Can you render the records from the line with "You are a GUI" up to and including the line with "[x=981, y=893]" as a numbered list, skipping any blank lines and leaving out the pictures?

* START DATASET EXTRACT *

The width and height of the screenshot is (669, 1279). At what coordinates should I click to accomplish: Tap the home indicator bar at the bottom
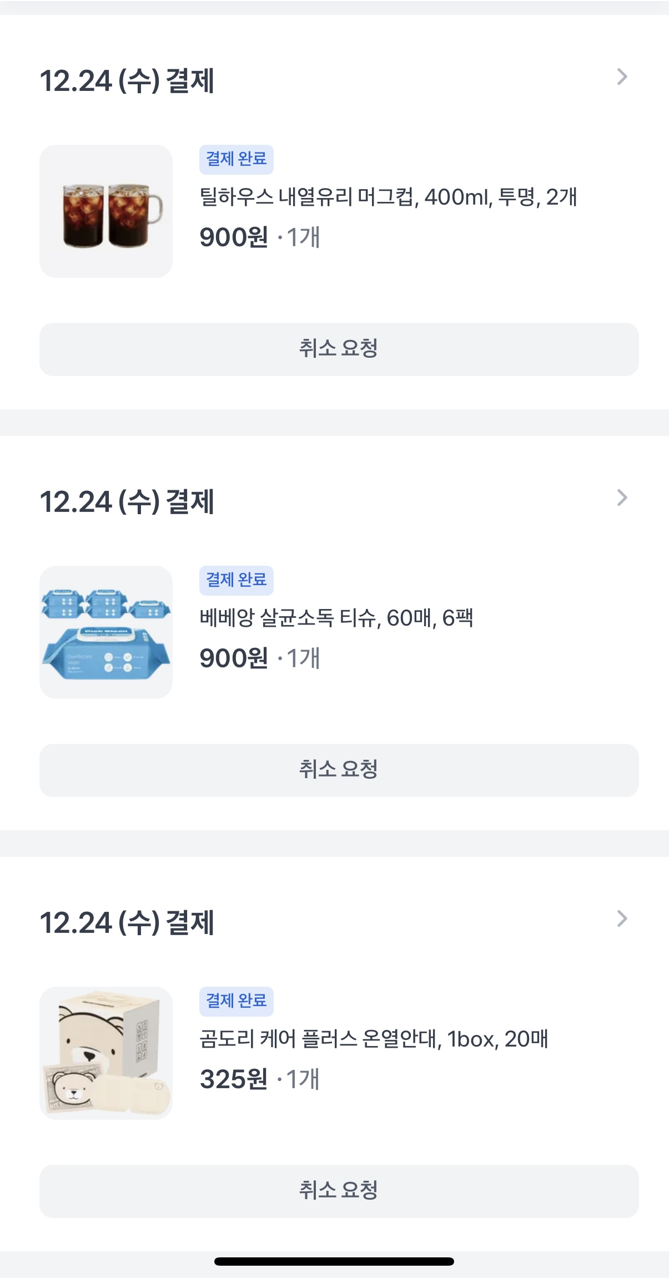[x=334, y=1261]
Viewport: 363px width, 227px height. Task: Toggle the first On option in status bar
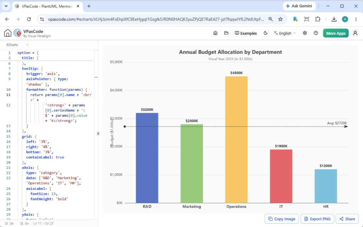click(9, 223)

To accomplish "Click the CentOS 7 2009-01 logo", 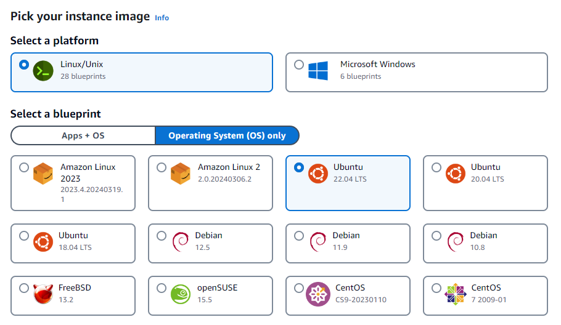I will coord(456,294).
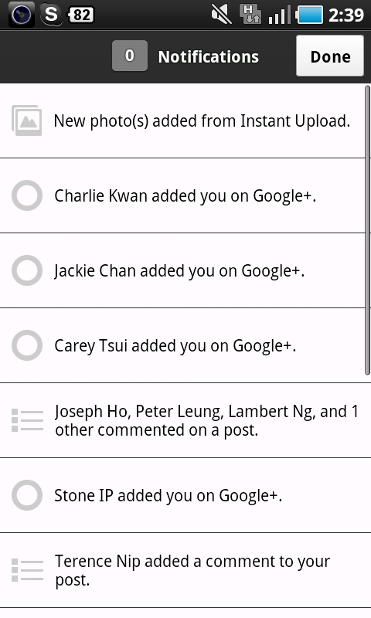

* END DATASET EXTRACT *
* START DATASET EXTRACT *

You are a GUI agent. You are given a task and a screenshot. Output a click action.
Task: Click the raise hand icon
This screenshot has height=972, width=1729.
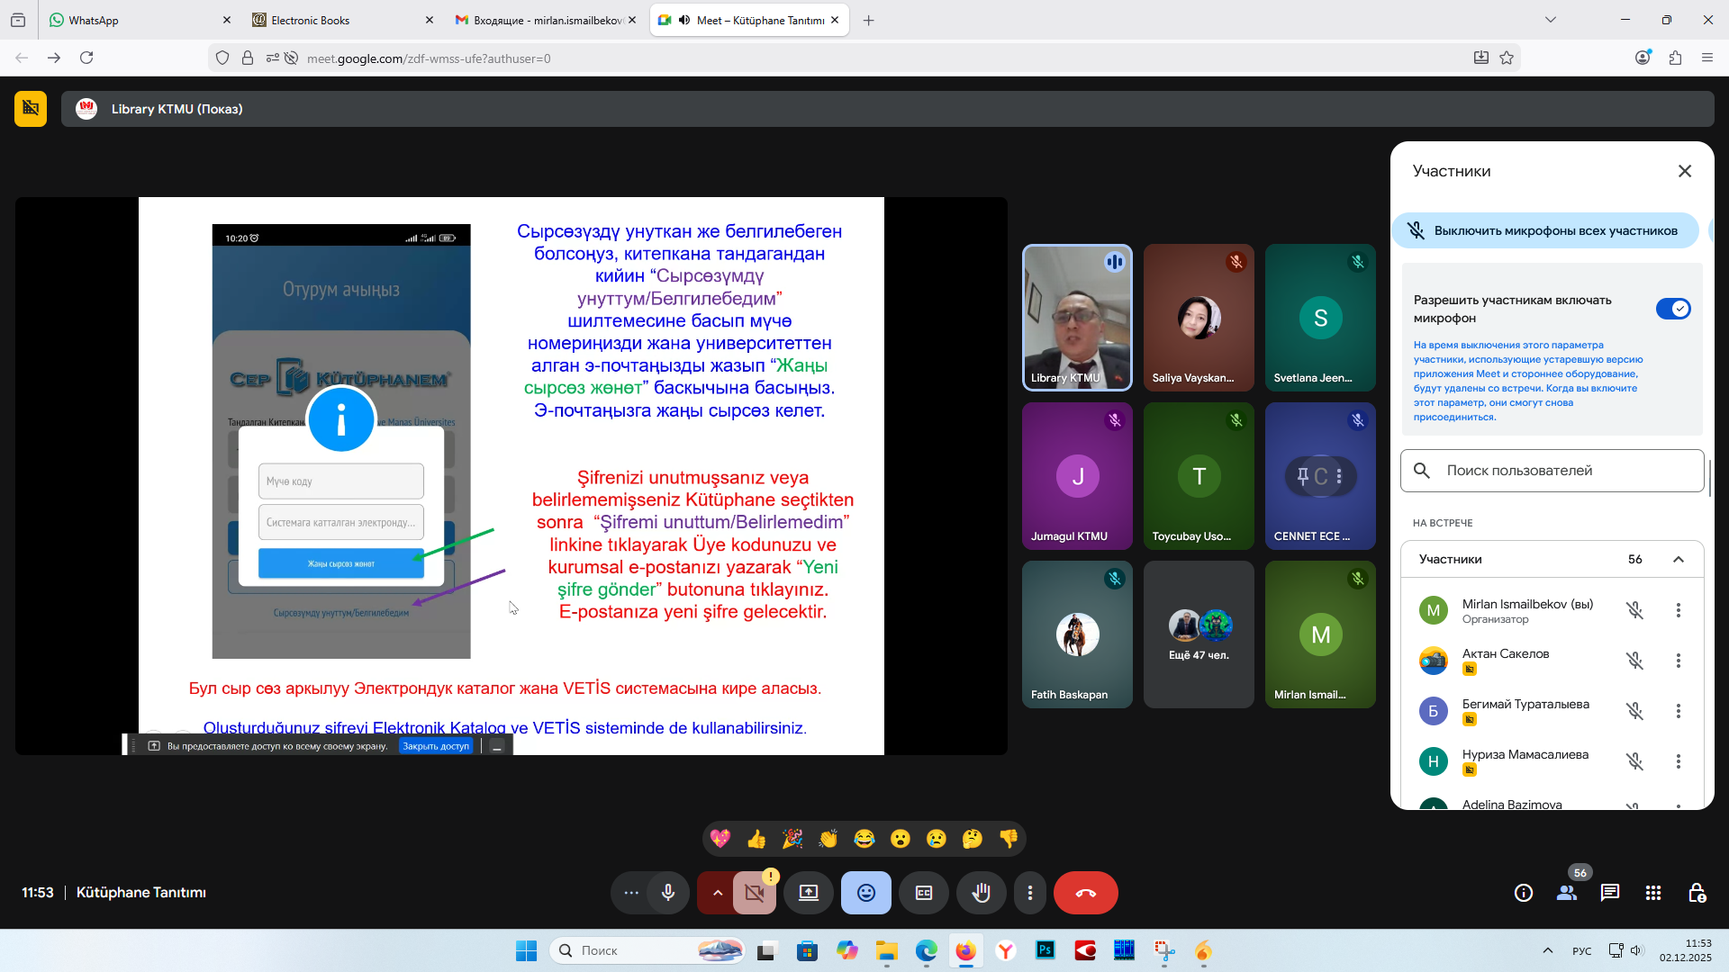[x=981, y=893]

* END DATASET EXTRACT *

**SOLUTION**
1. You are a GUI agent. You are given a task and a screenshot. Output a click action.
2. Task: Click the raise hand icon
3. This screenshot has height=972, width=1729.
4. [x=981, y=893]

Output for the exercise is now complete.